= OBJECTIVE 1 =
In the passage about Lizzie's testimony, rewrite the paragraph that runs from "After "Appropriation,"" through "back in Nisenan," as a short bulleted list that keeps its main facts.

BEGIN TEXT BLOCK

After "Appropriation," Lizzie's testimony continues, and one senator asks her how she came to know English so well. Lizzie describes her negative experiences at boarding school and is immediately accused of "trying to instill sympathy." The Chairman  asks Lizzie to "stick to the facts," a request she responds to by presenting her "historical documents," pictures of Sutter and his "workers" (read: slaves), including Lizzie's mother, Maj Kyle (Kohler et al 14). As these pictures are shown to the legislature, the audience sees Peheipe enter, unseen by the cast members onstage. Peheipe is followed by Nisenan men and women, who file in as Peheipe sings "Emelulu"

("housefly"), an operatic adaptation of "Ten Little Indians." Peheipe sings through the song once, "One little, two little, three little Indians... " with the small but poignant closing edition "Ten little Indian slaves" (Kohler et al 15). The slaves respond by singing the song back in Nisenan,

myynte ni 'emelulu wek'etk'eti           

'emelulu

tol nik'i paj nik'i maa nik'i

'emelulu

myynte ni 'emelulu wek'etk'eti

'emelulu

tol nik'i paj nik'i maa nik'i

'emelulu (Kohler et al 15).

END TEXT BLOCK
BEGIN SUPPLIED MATERIAL

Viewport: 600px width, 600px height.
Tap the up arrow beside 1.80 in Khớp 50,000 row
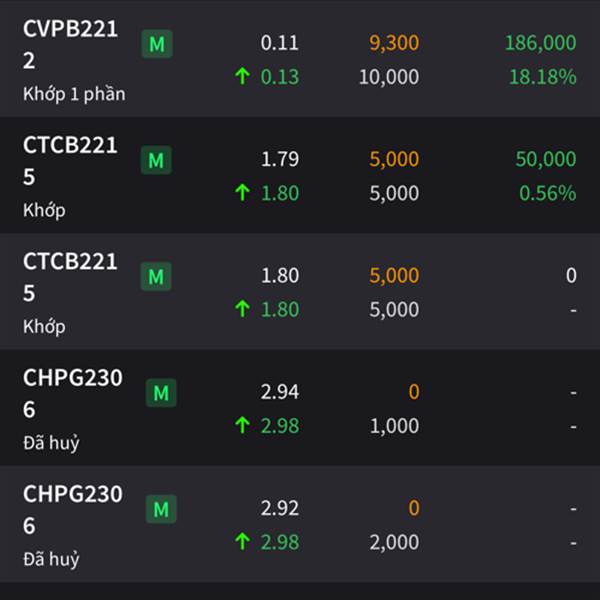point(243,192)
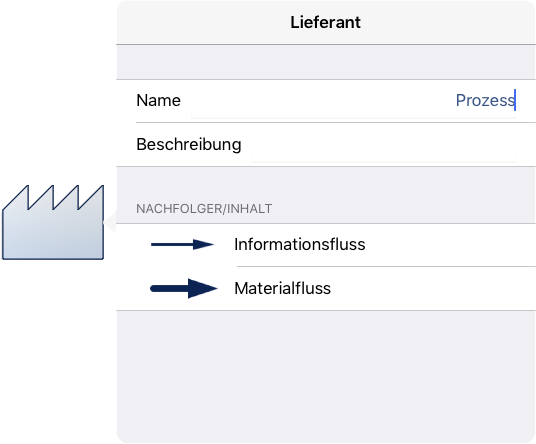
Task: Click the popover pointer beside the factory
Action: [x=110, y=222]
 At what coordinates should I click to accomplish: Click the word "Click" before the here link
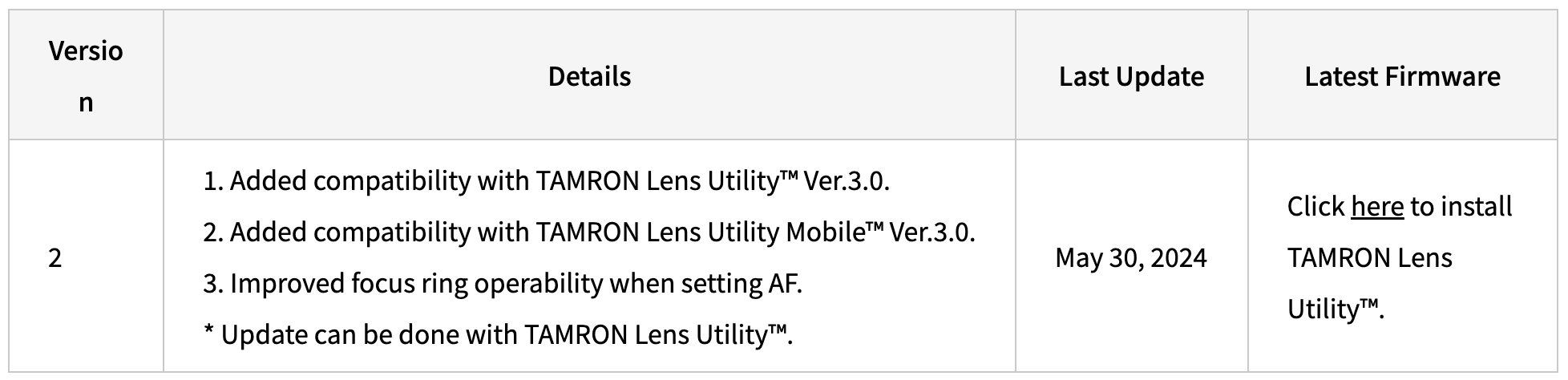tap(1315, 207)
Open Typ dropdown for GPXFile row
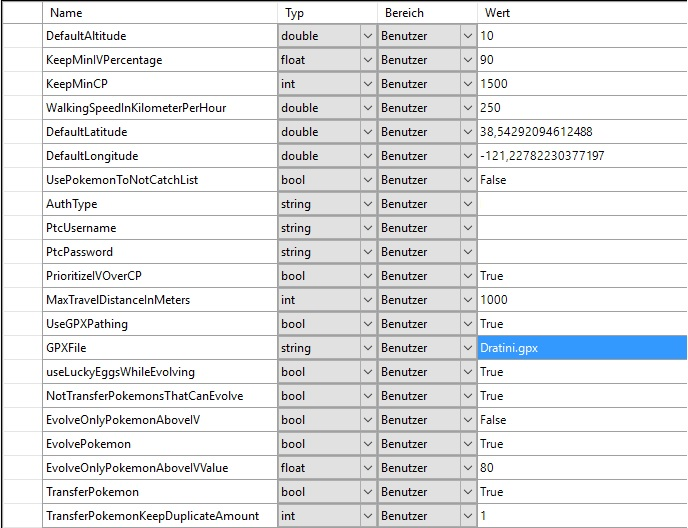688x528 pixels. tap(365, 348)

END SUPPLIED MATERIAL
BEGIN SUPPLIED MATERIAL

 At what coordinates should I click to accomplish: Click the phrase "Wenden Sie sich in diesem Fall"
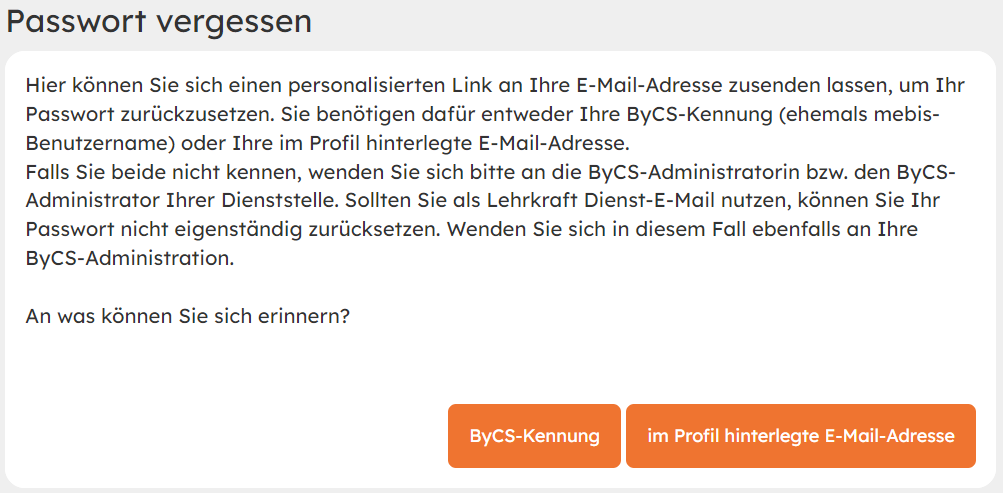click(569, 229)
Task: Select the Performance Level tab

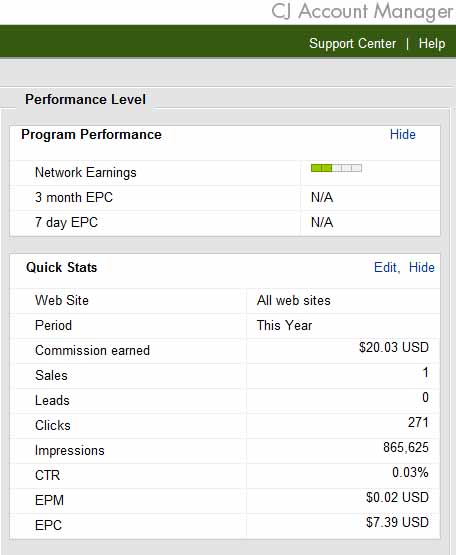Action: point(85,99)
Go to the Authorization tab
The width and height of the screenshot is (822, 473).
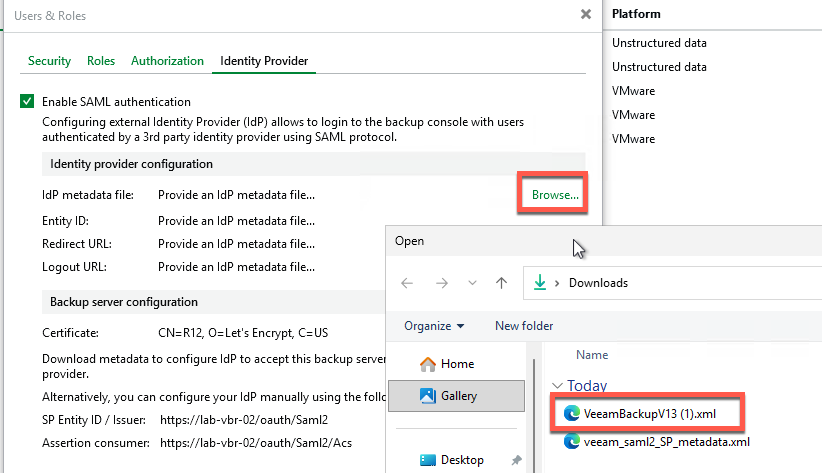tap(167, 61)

END SUPPLIED MATERIAL
BEGIN SUPPLIED MATERIAL

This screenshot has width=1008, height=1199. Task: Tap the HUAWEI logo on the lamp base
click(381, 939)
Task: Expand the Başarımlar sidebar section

END SUPPLIED MATERIAL

= OBJECTIVE 2 =
Duplicate the rows from the line with "Viewport: 600px width, 600px height." to the line with "688x528 pixels. tap(365, 348)", including both of those lines, and leave the pictures out.

= REPLY 1 =
- After "Appropriation," a senator asks Lizzie how she came to know English so well. She describes her negative experiences at boarding school and is accused of "trying to instill sympathy."
- When the Chairman tells her to "stick to the facts," she presents her "historical documents." These are pictures of Sutter and his "workers" (slaves), including her mother, Maj Kyle.
- While the pictures are shown, Peheipe enters, unseen by the cast onstage. Nisenan men and women follow.
- Peheipe sings "Emelulu" ("housefly"), an operatic adaptation of "Ten Little Indians." The song closes with the added line "Ten little Indian slaves."
- The slaves sing the song back in Nisenan.

= REPLY 2 =
Viewport: 600px width, 600px height.
Tap the up arrow beside 1.80 in Khớp 50,000 row
point(243,192)
Task: Click the popover pointer beside the factory
Action: [x=110, y=222]
 At what coordinates should I click to accomplish: Click the word "Click" before the here link
tap(1315, 207)
Open Typ dropdown for GPXFile row
688x528 pixels. tap(365, 348)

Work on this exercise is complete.